## The task
The entries follow. Copy every line in which "MemoryZone" appears.

BEGIN

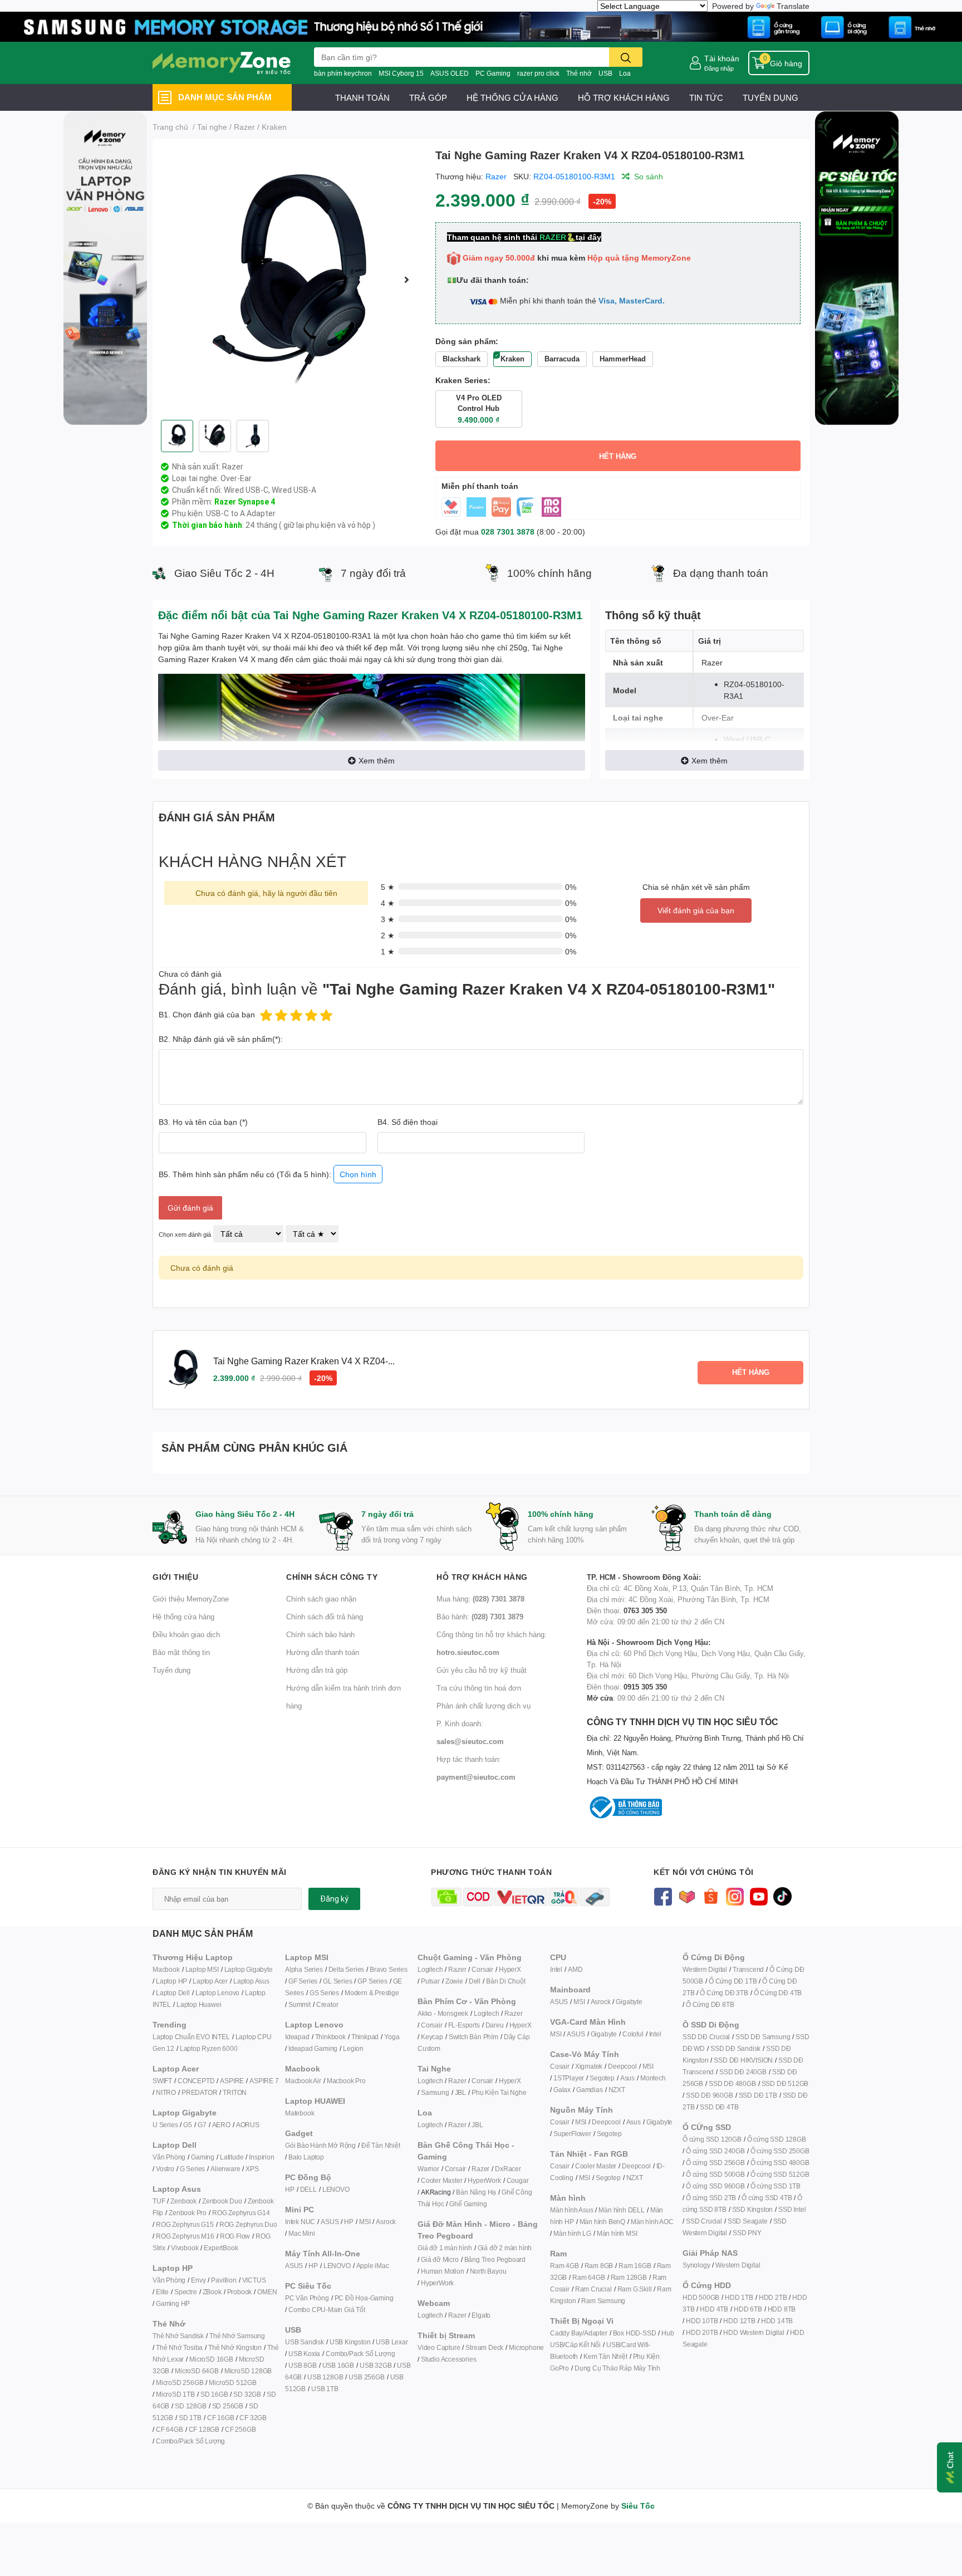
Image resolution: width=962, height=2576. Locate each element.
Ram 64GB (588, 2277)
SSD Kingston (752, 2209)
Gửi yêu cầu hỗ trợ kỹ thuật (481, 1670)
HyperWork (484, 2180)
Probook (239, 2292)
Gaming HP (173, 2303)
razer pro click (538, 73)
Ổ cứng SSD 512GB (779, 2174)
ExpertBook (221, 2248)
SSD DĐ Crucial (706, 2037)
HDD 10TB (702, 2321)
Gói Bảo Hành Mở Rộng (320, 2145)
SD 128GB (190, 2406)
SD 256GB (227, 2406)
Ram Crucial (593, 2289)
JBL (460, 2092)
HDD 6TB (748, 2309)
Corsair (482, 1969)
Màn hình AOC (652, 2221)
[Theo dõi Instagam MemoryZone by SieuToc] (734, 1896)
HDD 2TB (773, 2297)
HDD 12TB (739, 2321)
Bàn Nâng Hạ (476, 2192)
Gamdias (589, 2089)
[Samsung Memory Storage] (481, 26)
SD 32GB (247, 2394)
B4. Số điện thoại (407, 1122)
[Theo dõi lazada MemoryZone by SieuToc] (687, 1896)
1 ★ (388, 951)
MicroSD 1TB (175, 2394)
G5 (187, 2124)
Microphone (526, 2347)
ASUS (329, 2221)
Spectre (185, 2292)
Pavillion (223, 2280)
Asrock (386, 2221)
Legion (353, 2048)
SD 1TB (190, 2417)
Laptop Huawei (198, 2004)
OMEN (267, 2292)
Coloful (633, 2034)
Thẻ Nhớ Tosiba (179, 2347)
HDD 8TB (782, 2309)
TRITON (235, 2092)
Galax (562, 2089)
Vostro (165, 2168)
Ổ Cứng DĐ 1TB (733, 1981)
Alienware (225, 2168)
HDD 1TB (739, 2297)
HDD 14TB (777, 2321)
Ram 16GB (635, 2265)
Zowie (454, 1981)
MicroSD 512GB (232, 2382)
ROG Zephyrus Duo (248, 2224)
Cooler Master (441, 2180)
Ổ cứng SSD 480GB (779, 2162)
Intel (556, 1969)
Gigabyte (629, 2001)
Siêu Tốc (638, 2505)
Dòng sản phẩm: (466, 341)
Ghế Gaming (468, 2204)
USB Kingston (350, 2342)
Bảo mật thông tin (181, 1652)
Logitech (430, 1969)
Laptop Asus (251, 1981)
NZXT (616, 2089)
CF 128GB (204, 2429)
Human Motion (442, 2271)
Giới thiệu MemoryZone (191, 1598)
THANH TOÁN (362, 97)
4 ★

END

## Answer to the exercise
[Theo dõi Instagam MemoryZone by SieuToc] (734, 1896)
[Theo dõi lazada MemoryZone by SieuToc] (687, 1896)
Giới thiệu MemoryZone (191, 1598)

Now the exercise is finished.